__Consigna__
Transcribe completo el fragmento de la columna sobre el toro, sin cambiar ni una palabra ni un signo.

__Fragmento__
-*-
Martes, 25 Ago 2015    Bilbao, España    Paco Aguado | Opinión   
La columna de este martes
Déjenlo tranquilo, no se preocupen tanto por él ni quieran compadecerlo porque el toro, que no el toreo, sabe defenderse por sí solo. Aunque se haga raro y absurdo tener que recordarlo, ese "animalito" se basta y se sobra para imponer el peligro inherente a su carácter que siempre soslayan esos animalistas urbanos que crean corriente de opinión en la mema sociedad de lo virtual.

Y para demostrarlo, como cada año cuando llega el verano y España estalla en fiestas populares, ahí están las listas de muertos que los toros provocan en las calles de los pueblos y que los medios de comunicación, sobre todo los periódicos más "progresistas", airean con un sensacionalismo disfrazado de preocupación humanitaria y social.

Se preocupan así por el toro y, aunque con la boca pequeña, dicen que también por los que osan enfrentársele, como pasa desde hace miles de años, por el puro placer adrenalínico de sentir de cerca su aliento, el temblor caliente de su presencia sobre la arena o el asfalto y de sentirse vivos frente el mítico riesgo que representa el tótem clásico del Mediterráneo.

Así fue siempre, desde que el mundo es mundo en esta orilla antigua de la civilización, la relación del hombre con el toro. Pero ahora, con la moral de la pretendida modernidad y en plena campaña de acoso y derribo de todo lo que huela a tauromaquia, las muertes gratuitas que sus astas provocan en las calles han dejado de ser la mil veces repetida constatación de su peligro letal para convertirse en recurrente y morboso argumento en su contra y en el del viejo juego cultural que protagoniza.
-*-
__Líneas proporcionadas__
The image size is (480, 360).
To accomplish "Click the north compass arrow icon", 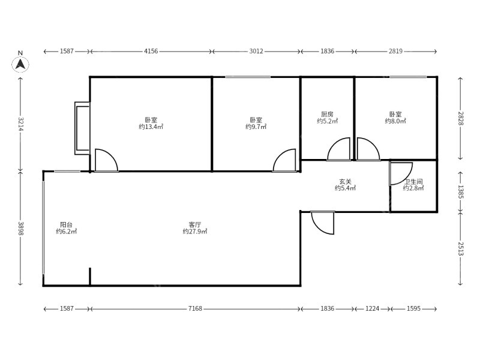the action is pyautogui.click(x=20, y=64).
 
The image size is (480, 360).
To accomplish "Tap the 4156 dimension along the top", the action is pyautogui.click(x=151, y=51).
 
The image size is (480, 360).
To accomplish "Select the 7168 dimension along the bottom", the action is pyautogui.click(x=195, y=308).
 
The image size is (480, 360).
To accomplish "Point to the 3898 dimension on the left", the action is pyautogui.click(x=20, y=229).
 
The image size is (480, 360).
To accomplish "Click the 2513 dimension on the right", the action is pyautogui.click(x=461, y=248).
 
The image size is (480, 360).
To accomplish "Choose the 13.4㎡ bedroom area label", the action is pyautogui.click(x=151, y=127).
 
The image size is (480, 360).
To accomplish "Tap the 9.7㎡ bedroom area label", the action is pyautogui.click(x=256, y=127).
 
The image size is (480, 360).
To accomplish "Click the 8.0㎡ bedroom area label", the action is pyautogui.click(x=395, y=121).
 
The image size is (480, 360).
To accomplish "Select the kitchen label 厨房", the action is pyautogui.click(x=327, y=115).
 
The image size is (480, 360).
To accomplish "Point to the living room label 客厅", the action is pyautogui.click(x=195, y=224).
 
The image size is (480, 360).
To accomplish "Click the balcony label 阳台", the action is pyautogui.click(x=66, y=224).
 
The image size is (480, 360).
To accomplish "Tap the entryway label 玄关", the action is pyautogui.click(x=346, y=182).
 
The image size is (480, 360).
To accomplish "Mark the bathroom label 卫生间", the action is pyautogui.click(x=413, y=182).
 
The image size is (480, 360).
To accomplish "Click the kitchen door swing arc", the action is pyautogui.click(x=334, y=145).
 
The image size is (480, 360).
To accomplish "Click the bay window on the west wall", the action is pyautogui.click(x=82, y=128).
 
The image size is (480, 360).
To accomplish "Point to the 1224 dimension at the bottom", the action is pyautogui.click(x=372, y=308).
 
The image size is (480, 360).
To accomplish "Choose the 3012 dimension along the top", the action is pyautogui.click(x=256, y=51).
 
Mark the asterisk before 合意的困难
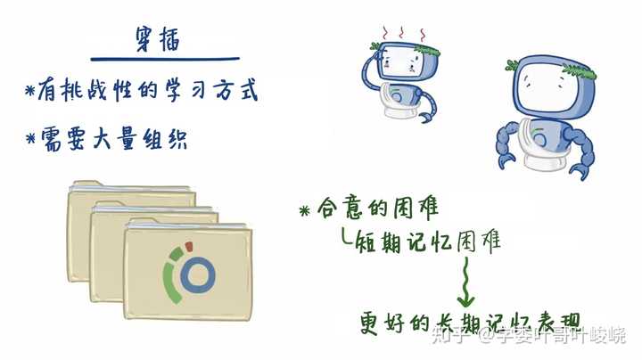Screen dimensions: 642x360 coord(305,210)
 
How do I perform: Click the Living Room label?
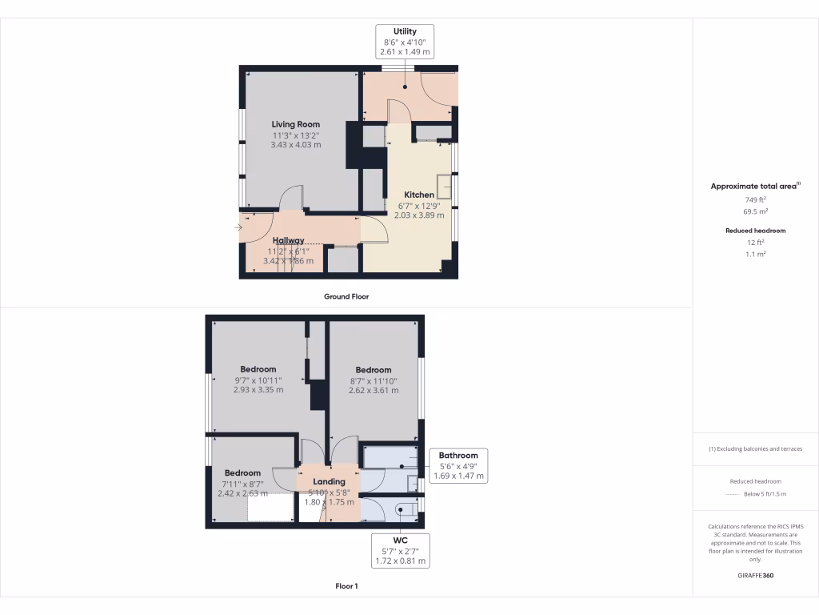[x=295, y=124]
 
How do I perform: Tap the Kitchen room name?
[x=419, y=195]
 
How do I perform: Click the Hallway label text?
[x=288, y=240]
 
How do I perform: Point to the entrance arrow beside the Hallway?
[x=238, y=228]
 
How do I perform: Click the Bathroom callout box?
[x=457, y=465]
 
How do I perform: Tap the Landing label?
[x=329, y=481]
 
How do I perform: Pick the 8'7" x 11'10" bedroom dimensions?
[x=373, y=381]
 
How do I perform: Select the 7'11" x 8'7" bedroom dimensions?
[x=242, y=484]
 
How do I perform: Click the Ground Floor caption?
[x=346, y=296]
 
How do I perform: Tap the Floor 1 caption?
[x=346, y=586]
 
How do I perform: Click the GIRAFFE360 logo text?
[x=755, y=576]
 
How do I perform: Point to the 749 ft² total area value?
[x=755, y=199]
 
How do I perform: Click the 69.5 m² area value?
[x=755, y=211]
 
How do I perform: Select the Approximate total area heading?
[x=754, y=186]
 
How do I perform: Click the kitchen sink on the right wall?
[x=444, y=186]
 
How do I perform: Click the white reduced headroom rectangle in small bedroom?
[x=270, y=508]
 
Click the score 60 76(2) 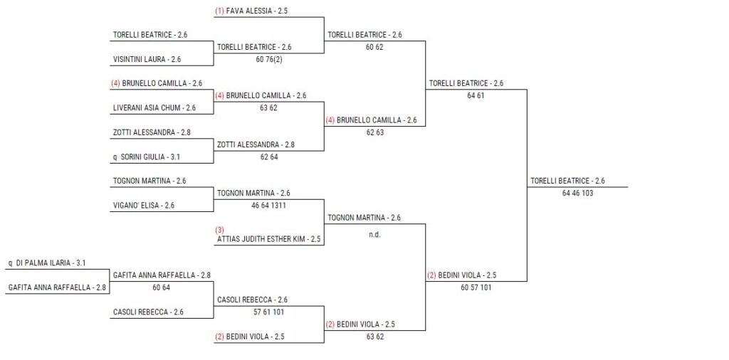coord(269,60)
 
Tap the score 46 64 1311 coord(268,206)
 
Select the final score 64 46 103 coord(577,194)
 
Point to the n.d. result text coord(374,235)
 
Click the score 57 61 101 coord(268,312)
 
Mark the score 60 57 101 coord(476,287)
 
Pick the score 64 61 coord(476,95)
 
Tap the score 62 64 coord(269,157)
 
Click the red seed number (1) coord(219,11)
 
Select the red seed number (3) coord(219,230)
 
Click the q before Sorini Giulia coord(115,157)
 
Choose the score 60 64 coord(162,287)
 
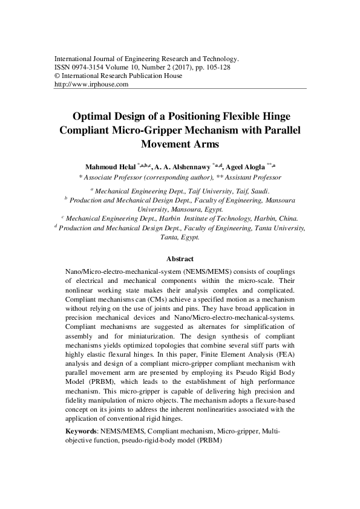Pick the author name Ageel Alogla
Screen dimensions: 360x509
click(x=246, y=166)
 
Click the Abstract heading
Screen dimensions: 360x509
click(x=180, y=259)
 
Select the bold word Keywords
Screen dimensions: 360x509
click(x=81, y=432)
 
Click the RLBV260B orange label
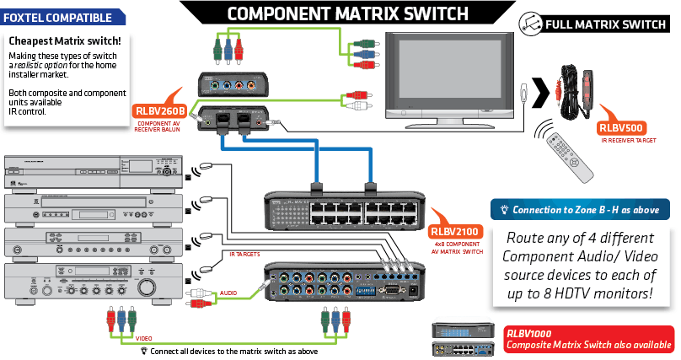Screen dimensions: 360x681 [x=158, y=110]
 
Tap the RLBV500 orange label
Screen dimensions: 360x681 [x=620, y=128]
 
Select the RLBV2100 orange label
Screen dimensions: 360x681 [x=454, y=231]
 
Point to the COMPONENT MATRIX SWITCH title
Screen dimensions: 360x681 [x=347, y=13]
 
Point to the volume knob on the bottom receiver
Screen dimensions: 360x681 [x=150, y=287]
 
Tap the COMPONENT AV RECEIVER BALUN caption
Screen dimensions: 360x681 [x=158, y=126]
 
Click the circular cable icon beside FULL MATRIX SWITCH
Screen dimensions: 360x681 [x=529, y=23]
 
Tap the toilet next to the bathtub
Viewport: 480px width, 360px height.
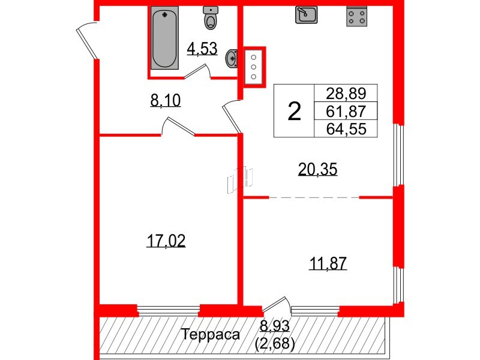pyautogui.click(x=211, y=19)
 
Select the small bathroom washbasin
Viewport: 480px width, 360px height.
pyautogui.click(x=232, y=59)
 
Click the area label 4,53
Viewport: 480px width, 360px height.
pyautogui.click(x=202, y=49)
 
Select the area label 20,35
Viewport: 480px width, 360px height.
pyautogui.click(x=318, y=170)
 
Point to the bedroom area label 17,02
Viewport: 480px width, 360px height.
pyautogui.click(x=166, y=241)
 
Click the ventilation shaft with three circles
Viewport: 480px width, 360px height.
pyautogui.click(x=253, y=66)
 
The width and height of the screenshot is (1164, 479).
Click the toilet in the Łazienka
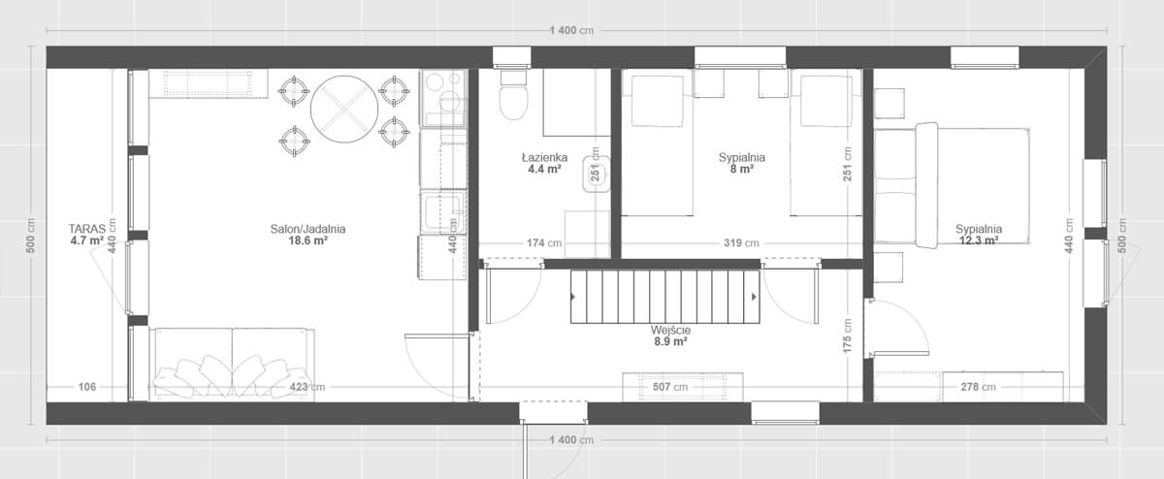click(513, 95)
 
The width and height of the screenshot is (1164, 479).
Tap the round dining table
click(344, 110)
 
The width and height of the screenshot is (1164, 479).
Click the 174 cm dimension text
click(544, 242)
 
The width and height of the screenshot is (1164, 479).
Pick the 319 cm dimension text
click(741, 242)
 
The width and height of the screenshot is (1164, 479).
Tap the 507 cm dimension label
click(670, 387)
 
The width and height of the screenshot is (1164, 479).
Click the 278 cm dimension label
click(979, 387)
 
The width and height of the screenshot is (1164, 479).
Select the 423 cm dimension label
click(307, 387)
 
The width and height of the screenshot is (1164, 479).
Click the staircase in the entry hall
click(665, 297)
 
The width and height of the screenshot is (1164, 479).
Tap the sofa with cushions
click(232, 365)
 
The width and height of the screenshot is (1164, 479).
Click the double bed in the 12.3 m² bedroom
click(952, 185)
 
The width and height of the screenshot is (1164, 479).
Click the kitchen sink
click(442, 212)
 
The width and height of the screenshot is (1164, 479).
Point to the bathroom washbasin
click(596, 174)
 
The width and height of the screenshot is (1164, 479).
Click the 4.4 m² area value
click(544, 169)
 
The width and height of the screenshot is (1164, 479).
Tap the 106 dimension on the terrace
click(86, 387)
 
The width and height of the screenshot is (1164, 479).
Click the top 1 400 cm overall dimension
click(571, 31)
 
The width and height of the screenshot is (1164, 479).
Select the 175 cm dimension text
click(848, 336)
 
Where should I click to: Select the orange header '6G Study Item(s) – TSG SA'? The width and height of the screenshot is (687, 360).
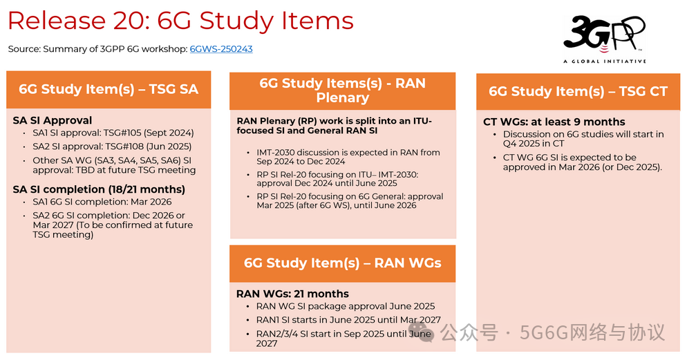pyautogui.click(x=109, y=89)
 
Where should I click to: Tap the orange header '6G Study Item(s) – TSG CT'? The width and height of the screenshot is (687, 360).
pyautogui.click(x=578, y=91)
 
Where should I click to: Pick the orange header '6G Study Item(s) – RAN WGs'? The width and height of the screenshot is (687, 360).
pyautogui.click(x=342, y=263)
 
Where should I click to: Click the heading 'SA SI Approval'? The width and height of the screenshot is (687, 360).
pyautogui.click(x=53, y=120)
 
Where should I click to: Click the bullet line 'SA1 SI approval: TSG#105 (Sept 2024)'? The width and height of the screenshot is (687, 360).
pyautogui.click(x=113, y=133)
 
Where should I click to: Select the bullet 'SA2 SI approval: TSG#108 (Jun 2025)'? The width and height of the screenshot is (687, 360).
pyautogui.click(x=112, y=146)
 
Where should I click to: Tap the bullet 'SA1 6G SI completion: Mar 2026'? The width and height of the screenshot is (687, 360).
pyautogui.click(x=102, y=202)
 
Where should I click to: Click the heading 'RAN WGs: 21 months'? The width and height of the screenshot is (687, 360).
pyautogui.click(x=292, y=294)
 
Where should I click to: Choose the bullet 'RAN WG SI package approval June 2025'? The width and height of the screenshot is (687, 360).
pyautogui.click(x=346, y=306)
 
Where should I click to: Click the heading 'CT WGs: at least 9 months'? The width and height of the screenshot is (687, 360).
pyautogui.click(x=554, y=122)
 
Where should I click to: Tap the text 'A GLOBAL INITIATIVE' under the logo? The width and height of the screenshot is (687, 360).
pyautogui.click(x=605, y=61)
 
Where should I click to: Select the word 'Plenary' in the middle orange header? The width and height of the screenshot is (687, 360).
pyautogui.click(x=342, y=97)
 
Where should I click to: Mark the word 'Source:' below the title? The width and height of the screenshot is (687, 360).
pyautogui.click(x=24, y=49)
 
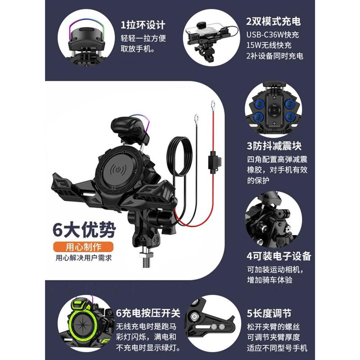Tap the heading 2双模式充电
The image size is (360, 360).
[273, 21]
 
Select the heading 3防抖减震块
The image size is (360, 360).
[274, 147]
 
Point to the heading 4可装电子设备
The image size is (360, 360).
[279, 256]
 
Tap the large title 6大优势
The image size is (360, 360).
[83, 230]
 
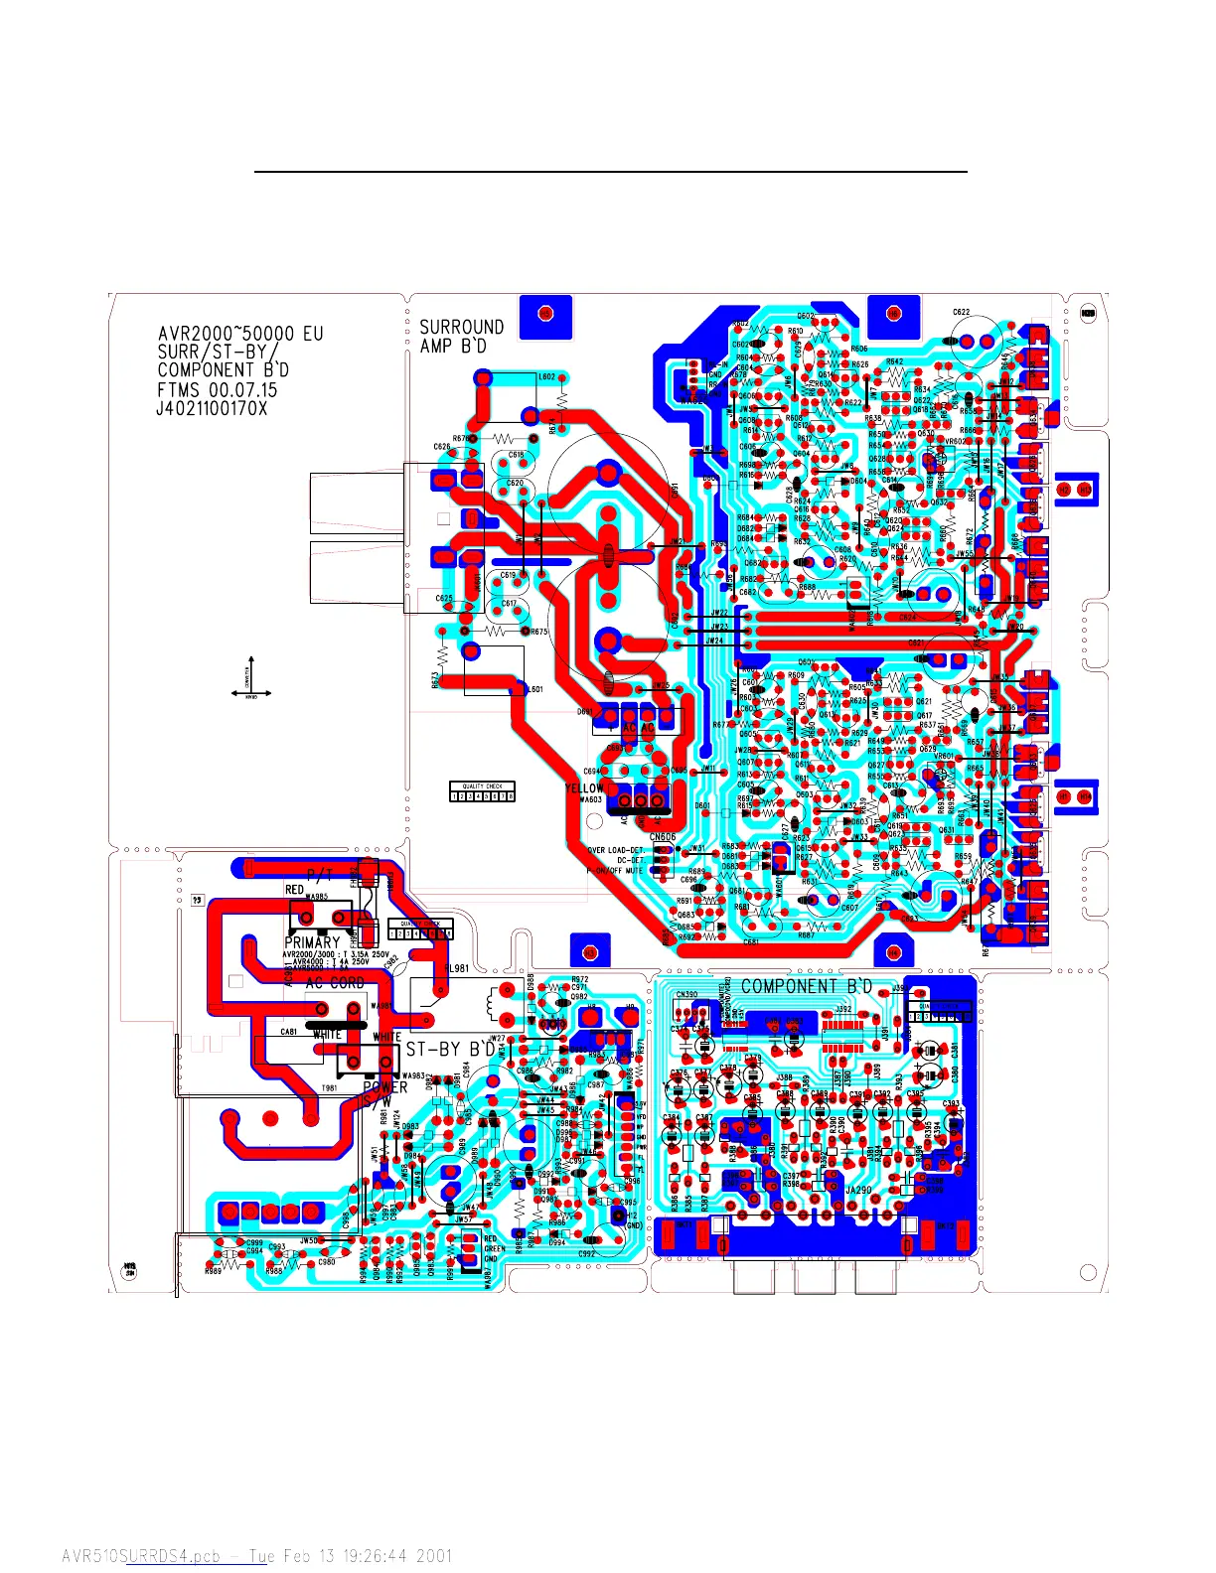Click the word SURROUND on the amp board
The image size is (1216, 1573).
tap(461, 327)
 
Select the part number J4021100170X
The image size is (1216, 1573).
tap(212, 408)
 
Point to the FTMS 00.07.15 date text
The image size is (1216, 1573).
tap(218, 389)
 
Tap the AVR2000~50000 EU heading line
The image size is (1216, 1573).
tap(240, 334)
-*-
__Respuesta__
Martes, 25 Ago 2015    Bilbao, España    Paco Aguado | Opinión   
La columna de este martes
Déjenlo tranquilo, no se preocupen tanto por él ni quieran compadecerlo porque el toro, que no el toreo, sabe defenderse por sí solo. Aunque se haga raro y absurdo tener que recordarlo, ese "animalito" se basta y se sobra para imponer el peligro inherente a su carácter que siempre soslayan esos animalistas urbanos que crean corriente de opinión en la mema sociedad de lo virtual.

Y para demostrarlo, como cada año cuando llega el verano y España estalla en fiestas populares, ahí están las listas de muertos que los toros provocan en las calles de los pueblos y que los medios de comunicación, sobre todo los periódicos más "progresistas", airean con un sensacionalismo disfrazado de preocupación humanitaria y social.

Se preocupan así por el toro y, aunque con la boca pequeña, dicen que también por los que osan enfrentársele, como pasa desde hace miles de años, por el puro placer adrenalínico de sentir de cerca su aliento, el temblor caliente de su presencia sobre la arena o el asfalto y de sentirse vivos frente el mítico riesgo que representa el tótem clásico del Mediterráneo.

Así fue siempre, desde que el mundo es mundo en esta orilla antigua de la civilización, la relación del hombre con el toro. Pero ahora, con la moral de la pretendida modernidad y en plena campaña de acoso y derribo de todo lo que huela a tauromaquia, las muertes gratuitas que sus astas provocan en las calles han dejado de ser la mil veces repetida constatación de su peligro letal para convertirse en recurrente y morboso argumento en su contra y en el del viejo juego cultural que protagoniza.